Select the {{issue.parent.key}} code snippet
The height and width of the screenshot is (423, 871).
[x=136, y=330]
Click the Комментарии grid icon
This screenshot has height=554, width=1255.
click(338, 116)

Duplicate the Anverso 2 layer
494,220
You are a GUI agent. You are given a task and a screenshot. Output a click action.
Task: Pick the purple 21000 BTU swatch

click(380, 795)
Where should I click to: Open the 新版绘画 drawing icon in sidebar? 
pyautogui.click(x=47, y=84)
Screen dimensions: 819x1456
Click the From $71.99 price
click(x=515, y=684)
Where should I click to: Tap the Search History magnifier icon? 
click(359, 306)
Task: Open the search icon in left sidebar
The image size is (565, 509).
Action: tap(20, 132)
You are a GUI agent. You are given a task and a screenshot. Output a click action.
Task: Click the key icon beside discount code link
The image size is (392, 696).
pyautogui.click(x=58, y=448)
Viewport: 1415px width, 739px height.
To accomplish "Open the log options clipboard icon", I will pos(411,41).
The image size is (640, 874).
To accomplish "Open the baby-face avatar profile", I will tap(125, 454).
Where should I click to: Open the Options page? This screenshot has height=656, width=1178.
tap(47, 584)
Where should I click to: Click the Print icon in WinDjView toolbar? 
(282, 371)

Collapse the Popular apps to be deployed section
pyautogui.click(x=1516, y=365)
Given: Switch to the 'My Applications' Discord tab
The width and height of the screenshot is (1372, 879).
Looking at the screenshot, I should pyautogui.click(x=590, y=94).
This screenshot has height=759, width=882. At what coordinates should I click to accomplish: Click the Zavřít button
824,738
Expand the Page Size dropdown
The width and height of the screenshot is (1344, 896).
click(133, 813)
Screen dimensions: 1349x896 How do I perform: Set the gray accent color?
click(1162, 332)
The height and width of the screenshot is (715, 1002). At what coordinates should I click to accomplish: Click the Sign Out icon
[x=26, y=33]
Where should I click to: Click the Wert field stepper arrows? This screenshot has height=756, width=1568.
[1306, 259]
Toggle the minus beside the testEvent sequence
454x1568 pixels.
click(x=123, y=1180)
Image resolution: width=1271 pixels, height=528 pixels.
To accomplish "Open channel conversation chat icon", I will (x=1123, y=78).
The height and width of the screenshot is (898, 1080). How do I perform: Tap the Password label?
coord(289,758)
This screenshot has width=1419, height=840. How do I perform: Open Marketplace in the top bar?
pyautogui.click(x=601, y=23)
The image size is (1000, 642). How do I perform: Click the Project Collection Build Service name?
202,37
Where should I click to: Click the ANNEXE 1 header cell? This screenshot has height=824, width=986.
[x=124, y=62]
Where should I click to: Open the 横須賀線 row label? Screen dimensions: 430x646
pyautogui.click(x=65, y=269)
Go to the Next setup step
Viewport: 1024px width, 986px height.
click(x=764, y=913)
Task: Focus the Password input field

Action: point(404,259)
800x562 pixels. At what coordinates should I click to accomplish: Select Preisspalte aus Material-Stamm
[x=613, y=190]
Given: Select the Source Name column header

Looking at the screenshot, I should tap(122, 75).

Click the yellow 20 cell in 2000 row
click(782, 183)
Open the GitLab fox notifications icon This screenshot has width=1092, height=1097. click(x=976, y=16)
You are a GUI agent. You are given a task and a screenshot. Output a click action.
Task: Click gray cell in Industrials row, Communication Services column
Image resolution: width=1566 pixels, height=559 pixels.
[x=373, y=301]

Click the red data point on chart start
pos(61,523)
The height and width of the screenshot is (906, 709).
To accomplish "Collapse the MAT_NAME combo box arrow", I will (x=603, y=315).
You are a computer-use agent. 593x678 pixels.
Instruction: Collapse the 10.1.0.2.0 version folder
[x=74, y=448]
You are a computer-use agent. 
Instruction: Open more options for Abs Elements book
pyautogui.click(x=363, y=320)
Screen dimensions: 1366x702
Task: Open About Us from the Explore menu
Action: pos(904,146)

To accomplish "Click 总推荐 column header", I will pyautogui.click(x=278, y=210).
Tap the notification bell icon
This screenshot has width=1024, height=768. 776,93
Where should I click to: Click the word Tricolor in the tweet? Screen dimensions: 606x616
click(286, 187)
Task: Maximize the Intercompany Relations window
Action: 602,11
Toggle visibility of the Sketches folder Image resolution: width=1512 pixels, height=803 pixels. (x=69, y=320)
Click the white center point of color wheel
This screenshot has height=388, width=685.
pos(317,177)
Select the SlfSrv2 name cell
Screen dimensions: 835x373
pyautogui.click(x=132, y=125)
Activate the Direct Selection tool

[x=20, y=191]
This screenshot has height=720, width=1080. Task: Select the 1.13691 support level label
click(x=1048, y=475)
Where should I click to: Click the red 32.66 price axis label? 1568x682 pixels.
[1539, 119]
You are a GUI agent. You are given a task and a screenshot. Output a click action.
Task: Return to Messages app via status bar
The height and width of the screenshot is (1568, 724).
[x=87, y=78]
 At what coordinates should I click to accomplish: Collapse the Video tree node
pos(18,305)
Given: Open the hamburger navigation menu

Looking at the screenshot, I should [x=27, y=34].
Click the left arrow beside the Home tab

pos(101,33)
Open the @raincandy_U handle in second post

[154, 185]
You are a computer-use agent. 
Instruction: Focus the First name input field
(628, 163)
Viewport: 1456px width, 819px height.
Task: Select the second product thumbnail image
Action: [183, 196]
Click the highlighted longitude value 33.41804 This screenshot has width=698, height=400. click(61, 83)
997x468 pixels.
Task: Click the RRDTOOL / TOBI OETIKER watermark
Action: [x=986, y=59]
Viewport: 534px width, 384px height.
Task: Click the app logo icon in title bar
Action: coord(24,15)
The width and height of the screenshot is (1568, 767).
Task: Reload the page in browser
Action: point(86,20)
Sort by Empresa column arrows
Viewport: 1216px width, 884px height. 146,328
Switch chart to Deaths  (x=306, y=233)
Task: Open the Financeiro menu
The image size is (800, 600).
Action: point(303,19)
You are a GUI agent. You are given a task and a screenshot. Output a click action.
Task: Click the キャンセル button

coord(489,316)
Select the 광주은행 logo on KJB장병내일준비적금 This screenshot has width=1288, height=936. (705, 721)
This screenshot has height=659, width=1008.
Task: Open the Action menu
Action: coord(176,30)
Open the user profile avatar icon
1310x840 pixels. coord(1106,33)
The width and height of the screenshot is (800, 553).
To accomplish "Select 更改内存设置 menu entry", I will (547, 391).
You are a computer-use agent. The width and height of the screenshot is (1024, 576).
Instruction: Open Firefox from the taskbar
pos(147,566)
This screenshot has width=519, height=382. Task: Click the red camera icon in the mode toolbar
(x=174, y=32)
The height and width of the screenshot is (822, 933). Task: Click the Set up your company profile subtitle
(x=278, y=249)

□ □ □ □ □ □ □

## [Given problem]
Reproduce the data verbatim from the line containing "Where should I click to: Open the Options" through the line containing "click(x=123, y=1180)", both lines included.

## [Solution for this task]
Where should I click to: Open the Options page? This screenshot has height=656, width=1178.
tap(47, 584)
Where should I click to: Click the Print icon in WinDjView toolbar? 
(282, 371)

Collapse the Popular apps to be deployed section
pyautogui.click(x=1516, y=365)
Given: Switch to the 'My Applications' Discord tab
The width and height of the screenshot is (1372, 879).
Looking at the screenshot, I should pyautogui.click(x=590, y=94).
This screenshot has height=759, width=882. At what coordinates should I click to accomplish: Click the Zavřít button
824,738
Expand the Page Size dropdown
The width and height of the screenshot is (1344, 896).
click(133, 813)
Screen dimensions: 1349x896 How do I perform: Set the gray accent color?
click(1162, 332)
The height and width of the screenshot is (715, 1002). At what coordinates should I click to accomplish: Click the Sign Out icon
[x=26, y=33]
Where should I click to: Click the Wert field stepper arrows? This screenshot has height=756, width=1568.
[1306, 259]
Toggle the minus beside the testEvent sequence
454x1568 pixels.
click(x=123, y=1180)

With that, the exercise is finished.